__AIM__
Write out the records word for word, starting at the line containing "The height and" and ending at the line containing "pos(492,287)". Leave the pictures out.
----- DATA SUPPLIED
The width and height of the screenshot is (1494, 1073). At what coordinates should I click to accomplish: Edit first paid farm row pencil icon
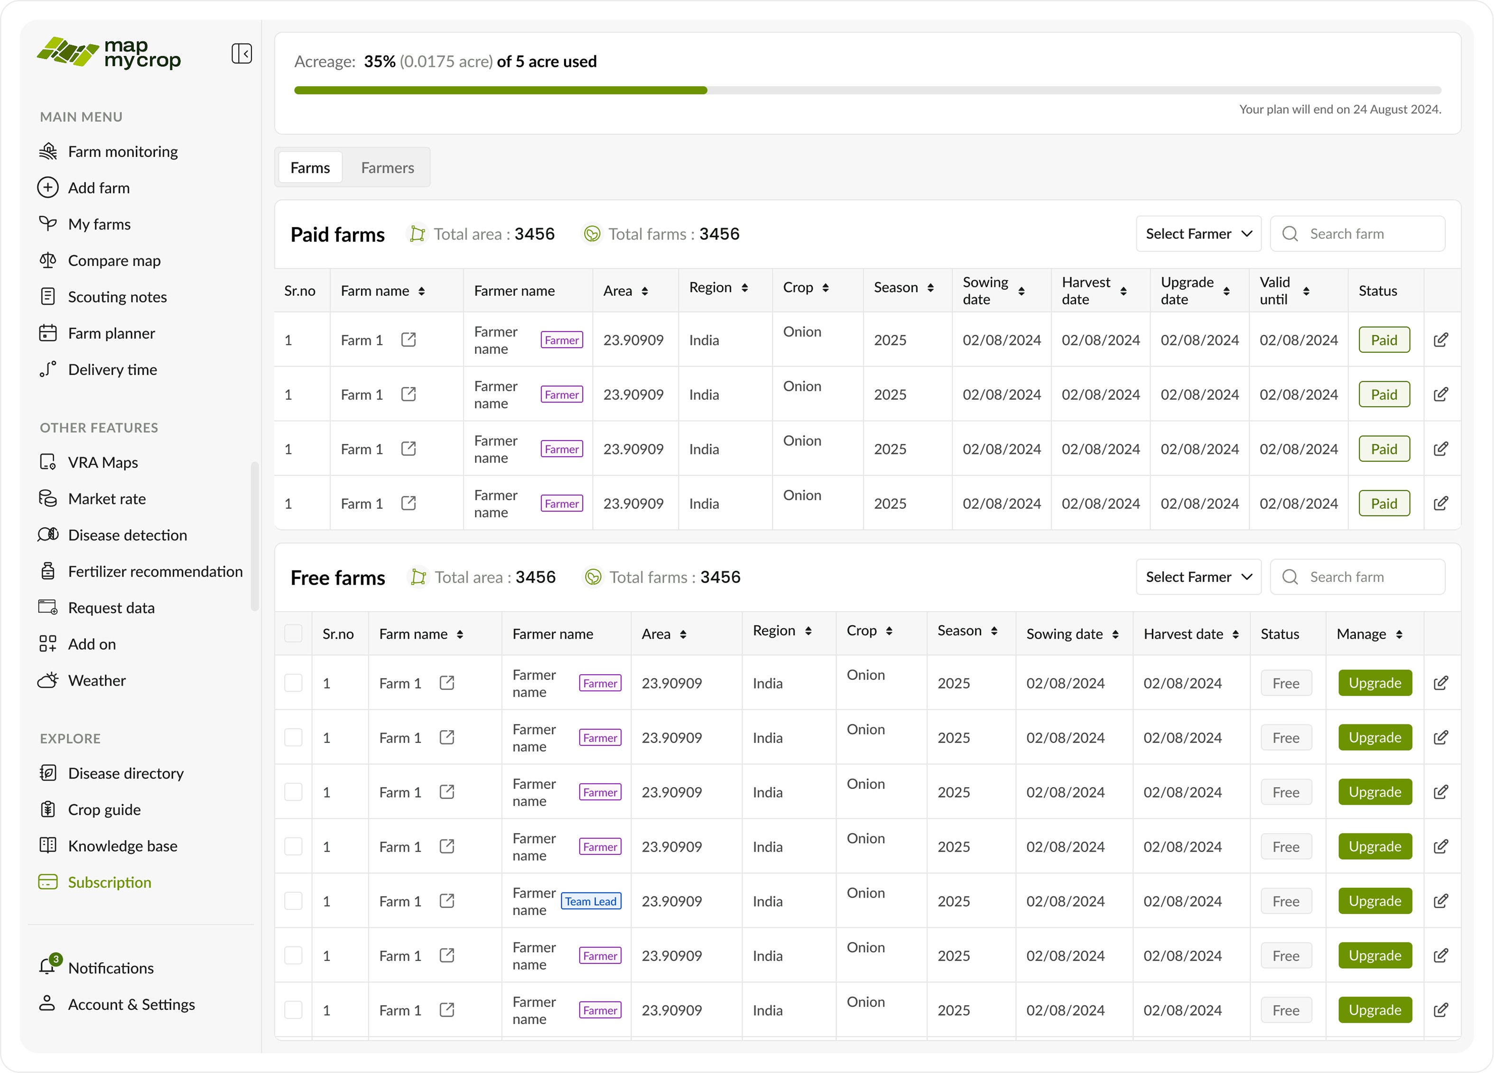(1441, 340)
----------
----- DATA SUPPLIED
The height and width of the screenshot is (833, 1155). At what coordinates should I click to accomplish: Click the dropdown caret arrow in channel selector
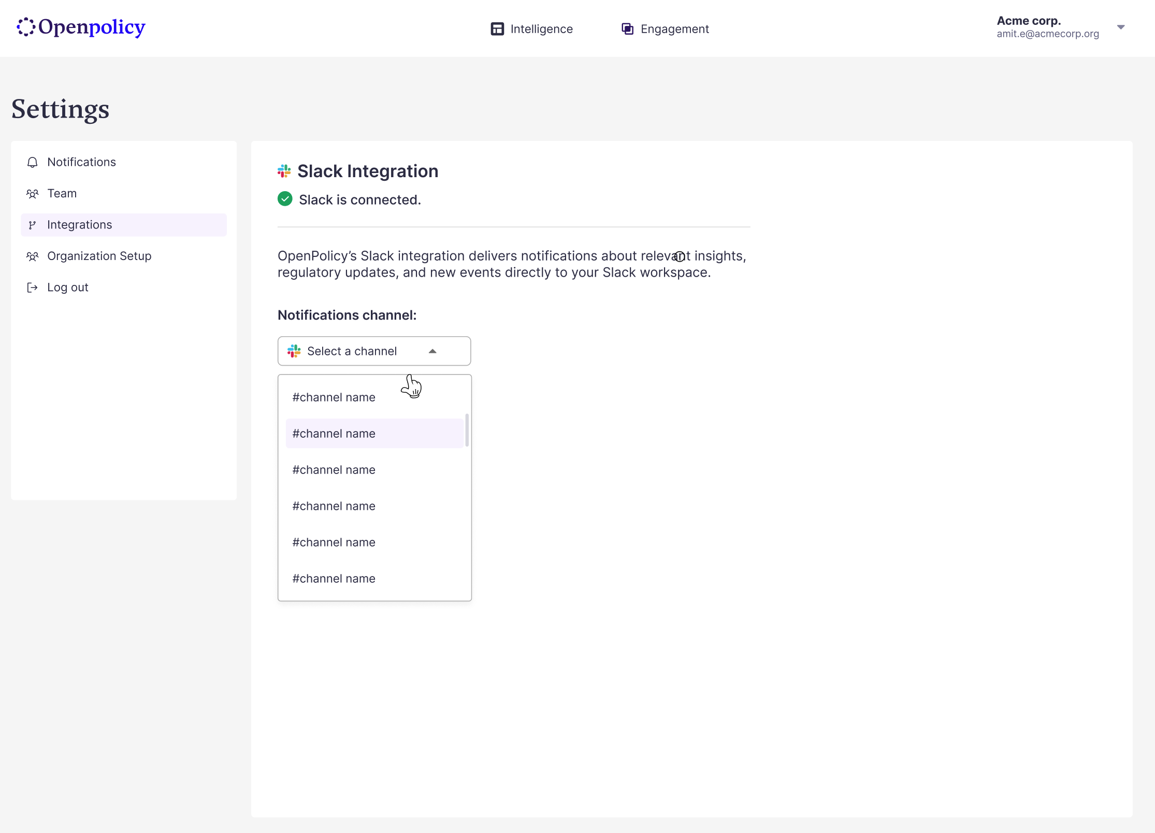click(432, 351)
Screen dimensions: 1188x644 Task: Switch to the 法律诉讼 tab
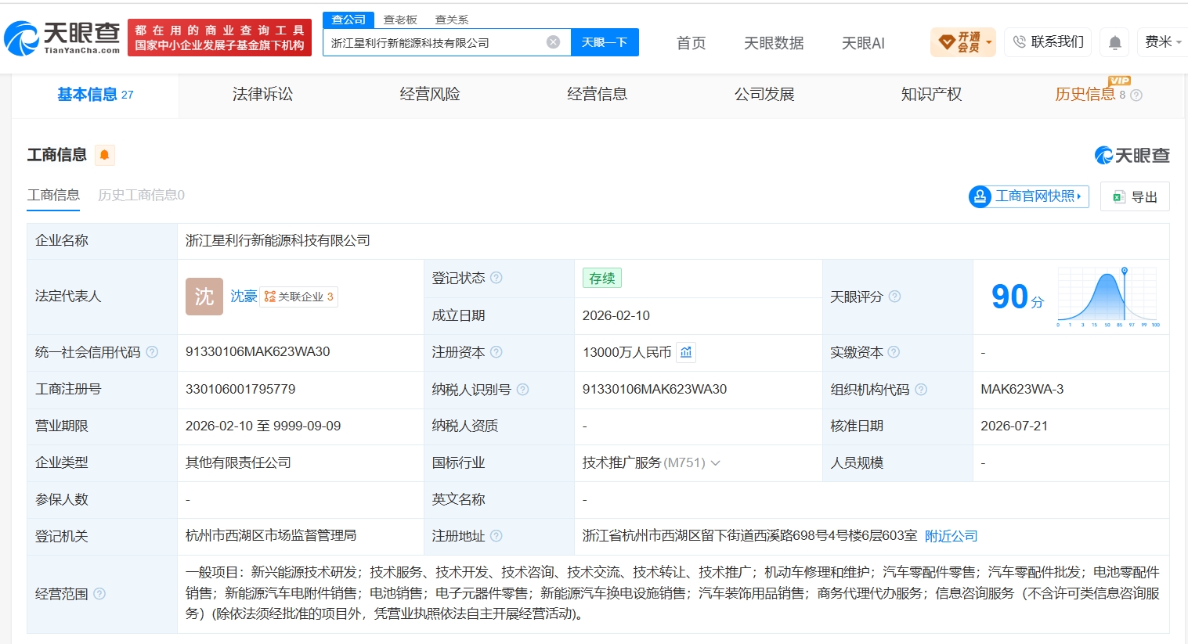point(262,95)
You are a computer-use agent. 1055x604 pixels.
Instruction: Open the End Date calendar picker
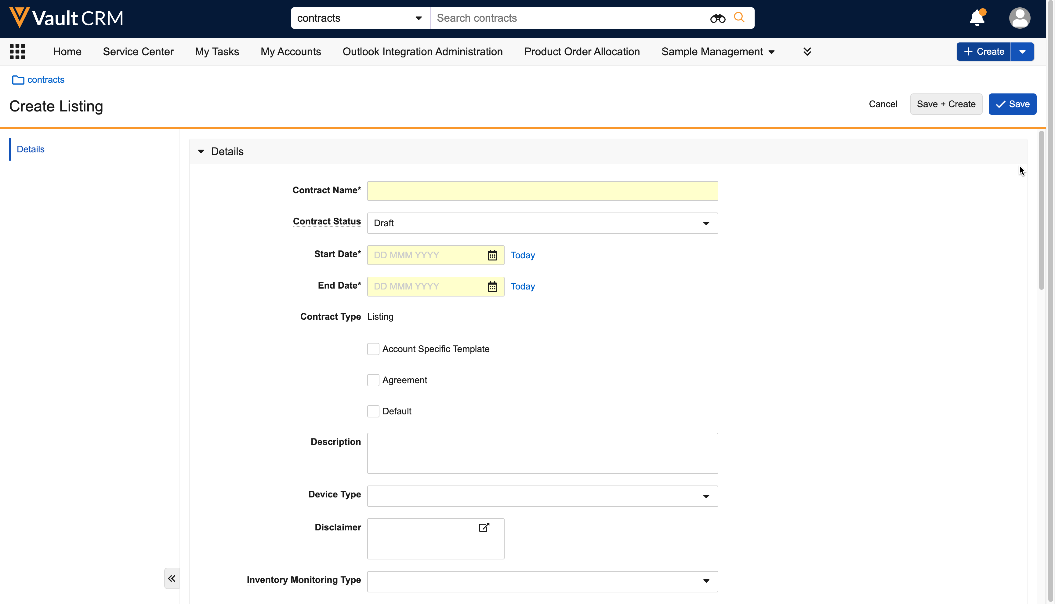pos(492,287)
----------
----- DATA SUPPLIED
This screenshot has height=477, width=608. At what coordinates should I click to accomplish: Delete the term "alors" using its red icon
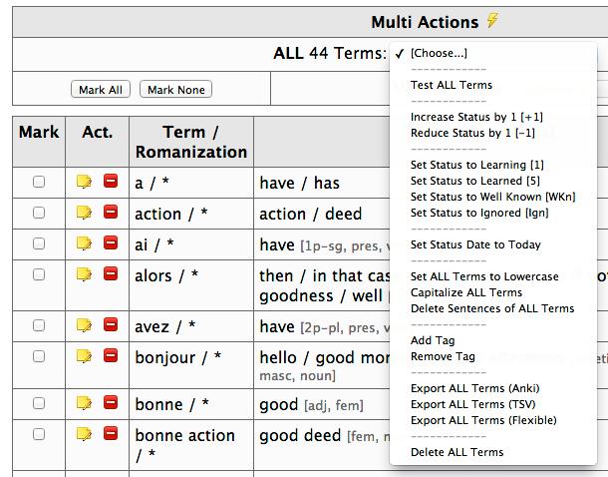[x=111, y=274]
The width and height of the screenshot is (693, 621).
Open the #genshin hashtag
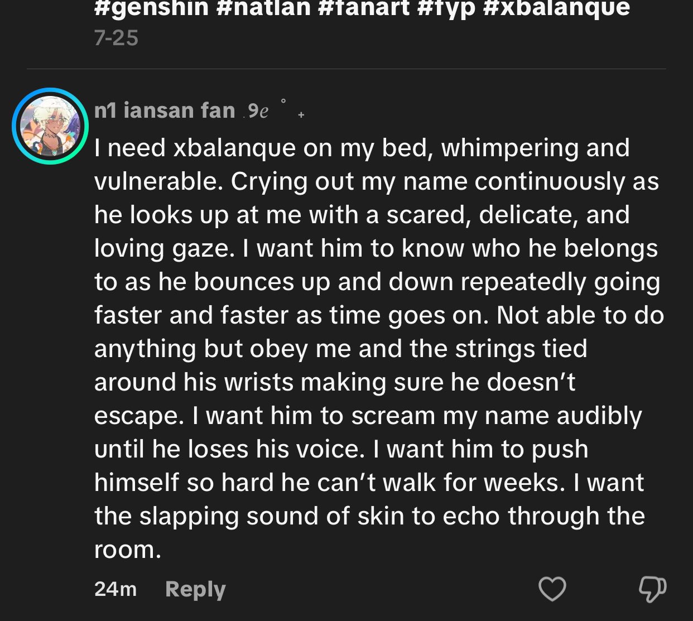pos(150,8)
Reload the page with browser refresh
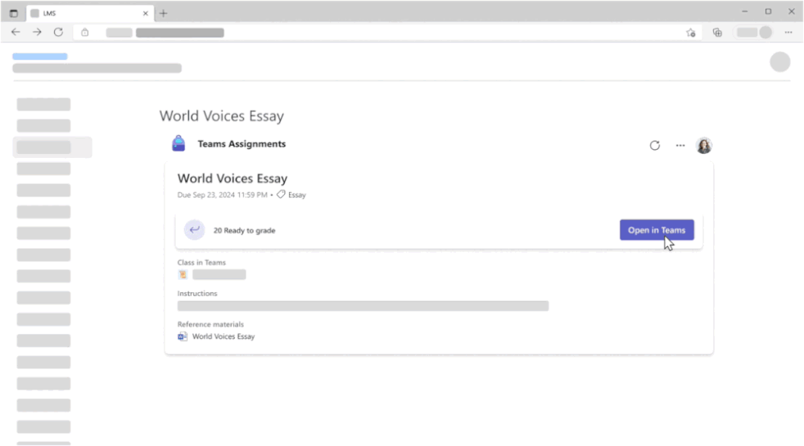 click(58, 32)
----------
__RIGHT ANSWER__
The height and width of the screenshot is (833, 1155). At what coordinates should I click to accomplish: Click the dropdown caret arrow in channel selector
click(432, 351)
Screen dimensions: 1188x644 Task: Switch to the 法律诉讼 tab
point(262,95)
You are a computer-use agent. 1055x604 pixels.
Instruction: Open the End Date calendar picker
pos(492,287)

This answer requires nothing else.